Application
This unit describes the skills and knowledge required to remove recoverable meat from a head (including but not limited to cheek meat).
This unit is applicable to workers recovering head meat in excess of exterior cheek meat. This work usually (but not always) involves removing meat from the outside of the upper and lower jaws and inside the lower jaw, jaw sockets and atlanta bone area.
All work should be carried out to comply with workplace and hygiene requirements.
This unit applies to individuals who work under general supervision, exercise limited autonomy and have some accountability for their own work.
No occupational licensing, legislative or certification requirements are known to apply to this unit at the time of publication.
This unit must be delivered and assessed in the context of Australian meat processing standards and regulations.

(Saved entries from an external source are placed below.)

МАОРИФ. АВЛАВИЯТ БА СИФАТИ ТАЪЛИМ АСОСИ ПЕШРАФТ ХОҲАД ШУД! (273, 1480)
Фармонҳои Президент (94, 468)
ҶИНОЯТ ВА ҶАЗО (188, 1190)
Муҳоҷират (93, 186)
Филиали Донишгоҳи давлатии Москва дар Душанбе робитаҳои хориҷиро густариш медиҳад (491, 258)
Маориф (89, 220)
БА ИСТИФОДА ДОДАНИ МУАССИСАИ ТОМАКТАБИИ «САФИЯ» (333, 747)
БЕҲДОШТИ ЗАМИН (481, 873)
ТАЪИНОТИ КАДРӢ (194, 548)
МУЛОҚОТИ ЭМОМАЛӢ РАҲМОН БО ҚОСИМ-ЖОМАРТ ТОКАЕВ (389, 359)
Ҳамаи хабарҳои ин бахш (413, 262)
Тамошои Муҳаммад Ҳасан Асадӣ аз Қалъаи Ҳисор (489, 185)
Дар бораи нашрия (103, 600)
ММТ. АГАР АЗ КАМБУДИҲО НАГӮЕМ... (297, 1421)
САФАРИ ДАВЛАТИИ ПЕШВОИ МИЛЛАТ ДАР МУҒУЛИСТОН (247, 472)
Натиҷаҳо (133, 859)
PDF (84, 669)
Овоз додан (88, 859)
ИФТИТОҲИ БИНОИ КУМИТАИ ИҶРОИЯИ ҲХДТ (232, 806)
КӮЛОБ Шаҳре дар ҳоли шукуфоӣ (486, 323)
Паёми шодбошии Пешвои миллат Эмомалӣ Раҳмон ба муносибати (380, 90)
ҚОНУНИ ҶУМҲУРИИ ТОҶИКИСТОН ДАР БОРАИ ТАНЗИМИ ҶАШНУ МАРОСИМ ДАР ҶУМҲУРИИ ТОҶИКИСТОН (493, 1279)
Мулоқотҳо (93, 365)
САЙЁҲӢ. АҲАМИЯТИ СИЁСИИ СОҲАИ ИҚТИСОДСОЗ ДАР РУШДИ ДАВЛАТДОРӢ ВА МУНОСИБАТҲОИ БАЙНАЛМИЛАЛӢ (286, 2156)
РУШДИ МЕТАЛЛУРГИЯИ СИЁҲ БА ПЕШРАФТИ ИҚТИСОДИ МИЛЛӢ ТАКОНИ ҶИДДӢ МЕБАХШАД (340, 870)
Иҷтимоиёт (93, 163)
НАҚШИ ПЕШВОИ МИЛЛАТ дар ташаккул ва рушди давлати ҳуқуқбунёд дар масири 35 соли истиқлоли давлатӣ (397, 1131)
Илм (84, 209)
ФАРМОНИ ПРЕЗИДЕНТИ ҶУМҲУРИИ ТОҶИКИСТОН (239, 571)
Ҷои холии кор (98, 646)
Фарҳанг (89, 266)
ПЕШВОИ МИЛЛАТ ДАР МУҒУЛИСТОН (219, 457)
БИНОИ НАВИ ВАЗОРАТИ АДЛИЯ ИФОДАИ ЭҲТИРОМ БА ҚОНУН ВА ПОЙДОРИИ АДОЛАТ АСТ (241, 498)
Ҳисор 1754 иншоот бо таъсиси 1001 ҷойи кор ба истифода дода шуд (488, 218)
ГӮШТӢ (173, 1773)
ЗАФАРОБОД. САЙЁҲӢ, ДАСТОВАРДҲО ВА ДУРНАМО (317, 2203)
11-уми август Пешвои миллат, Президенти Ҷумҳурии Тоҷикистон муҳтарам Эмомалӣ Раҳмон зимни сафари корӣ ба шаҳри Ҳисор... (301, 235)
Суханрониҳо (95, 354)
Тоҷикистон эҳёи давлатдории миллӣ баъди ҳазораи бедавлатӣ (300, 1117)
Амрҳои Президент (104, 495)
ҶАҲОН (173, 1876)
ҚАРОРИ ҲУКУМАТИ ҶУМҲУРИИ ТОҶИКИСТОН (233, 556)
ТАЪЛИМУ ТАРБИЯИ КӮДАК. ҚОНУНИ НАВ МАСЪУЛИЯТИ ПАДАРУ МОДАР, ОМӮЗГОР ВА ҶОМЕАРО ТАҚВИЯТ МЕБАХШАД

Elements and Performance Criteria
Element | Performance criteria |
Elements describe the essential outcomes. | Performance criteria describe the performance needed to demonstrate achievement of the element. |
1. Identify steps in head dressing | 1.1 Identify and explain steps in head dressing to workplace requirements and customer specifications 1.2 Identify sources of potential contamination 1.3 Identify types of head meat for recovery according to workplace requirements 1.4 Identify and explain specific hygiene and sanitation requirements for work instructions |
2. Bone head | 2.1 Clean and sterilise equipment to workplace requirements 2.2 Identify and follow workplace health and safety requirements 2.3 Bone head according to workplace requirements 2.4 Bone head to maximise yield |
Evidence of Performance
The candidate must remove recoverable meat from a head (including but not limited to cheek meat).
The candidate must:
identify types of head meat for recovery according to workplace requirements
follow steps in head dressing to workplace requirements and customer specifications
follow specific hygiene and sanitation requirements
clean and sterilise equipment to workplace requirements
follow workplace health and safety requirements
bone head according to workplace requirements
bone head to maximise yield
identify sources of potential contamination
work cleanly to avoid the risks of contamination of the head meat
apply relevant regulatory requirements
Evidence of Knowledge
The candidate must demonstrate a basic factual, technical and procedural knowledge of:
importance of maximising yield
relevant regulatory requirements
relevant anatomy of head
sources of potential contamination and cross-contamination
head meat to be boned
Assessment Conditions
Assessment of skills must occur in an operating meat processing plant.
Competency must be demonstrated under normal production conditions and at normal speed of production over a period of time.
As a minimum, the following three forms of assessment must be used:
quiz of underpinning knowledge
workplace demonstration
workplace referee or third-party report of performance over time
Assessors must satisfy the current standards for RTOs.
Foundation Skills
Foundation Skills essential to performance are explicit in the performance criteria of this unit of competency.